*** DATASET CONTENT Section Begins ***

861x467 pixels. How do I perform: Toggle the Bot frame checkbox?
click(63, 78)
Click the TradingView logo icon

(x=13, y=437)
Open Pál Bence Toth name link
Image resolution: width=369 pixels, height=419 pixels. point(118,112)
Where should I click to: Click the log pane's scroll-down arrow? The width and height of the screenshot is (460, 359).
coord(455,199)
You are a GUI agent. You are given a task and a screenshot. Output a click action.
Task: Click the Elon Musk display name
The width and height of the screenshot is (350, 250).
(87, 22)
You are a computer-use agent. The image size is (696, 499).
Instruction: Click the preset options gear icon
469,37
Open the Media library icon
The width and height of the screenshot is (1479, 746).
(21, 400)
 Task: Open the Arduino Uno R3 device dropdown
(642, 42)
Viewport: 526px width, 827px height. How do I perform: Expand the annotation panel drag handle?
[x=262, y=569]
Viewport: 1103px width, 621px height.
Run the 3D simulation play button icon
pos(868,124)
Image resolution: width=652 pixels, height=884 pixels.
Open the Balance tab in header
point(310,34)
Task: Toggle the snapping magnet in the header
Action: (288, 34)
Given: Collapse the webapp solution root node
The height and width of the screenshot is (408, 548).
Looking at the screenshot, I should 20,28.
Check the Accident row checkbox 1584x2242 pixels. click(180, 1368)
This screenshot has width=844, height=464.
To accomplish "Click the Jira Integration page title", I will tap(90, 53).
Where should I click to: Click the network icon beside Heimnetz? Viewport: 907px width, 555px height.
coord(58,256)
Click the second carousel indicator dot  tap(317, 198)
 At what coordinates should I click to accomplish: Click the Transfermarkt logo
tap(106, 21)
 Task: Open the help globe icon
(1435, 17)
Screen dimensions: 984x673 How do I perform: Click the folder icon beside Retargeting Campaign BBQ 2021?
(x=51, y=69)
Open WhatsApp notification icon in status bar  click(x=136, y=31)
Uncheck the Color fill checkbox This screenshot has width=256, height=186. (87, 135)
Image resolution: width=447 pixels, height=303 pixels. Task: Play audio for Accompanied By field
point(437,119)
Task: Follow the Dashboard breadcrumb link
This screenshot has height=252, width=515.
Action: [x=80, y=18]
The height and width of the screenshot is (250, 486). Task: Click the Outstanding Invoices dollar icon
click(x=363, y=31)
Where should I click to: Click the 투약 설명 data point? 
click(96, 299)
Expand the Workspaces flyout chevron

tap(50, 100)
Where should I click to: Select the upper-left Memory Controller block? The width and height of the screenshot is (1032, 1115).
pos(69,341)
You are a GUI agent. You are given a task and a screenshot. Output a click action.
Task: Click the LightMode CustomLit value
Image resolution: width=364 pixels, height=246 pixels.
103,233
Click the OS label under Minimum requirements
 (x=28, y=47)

*** DATASET CONTENT Section Ends ***

Everything above from the line containing "At what coordinates" down to the line containing "Open WhatsApp notification" is to be transcribed exactly, with both of those lines included and nothing else added.

RESULT OF THIS EXERCISE:
 At what coordinates should I click to accomplish: Click the Transfermarkt logo
tap(106, 21)
 Task: Open the help globe icon
(1435, 17)
Screen dimensions: 984x673 How do I perform: Click the folder icon beside Retargeting Campaign BBQ 2021?
(x=51, y=69)
Open WhatsApp notification icon in status bar  click(x=136, y=31)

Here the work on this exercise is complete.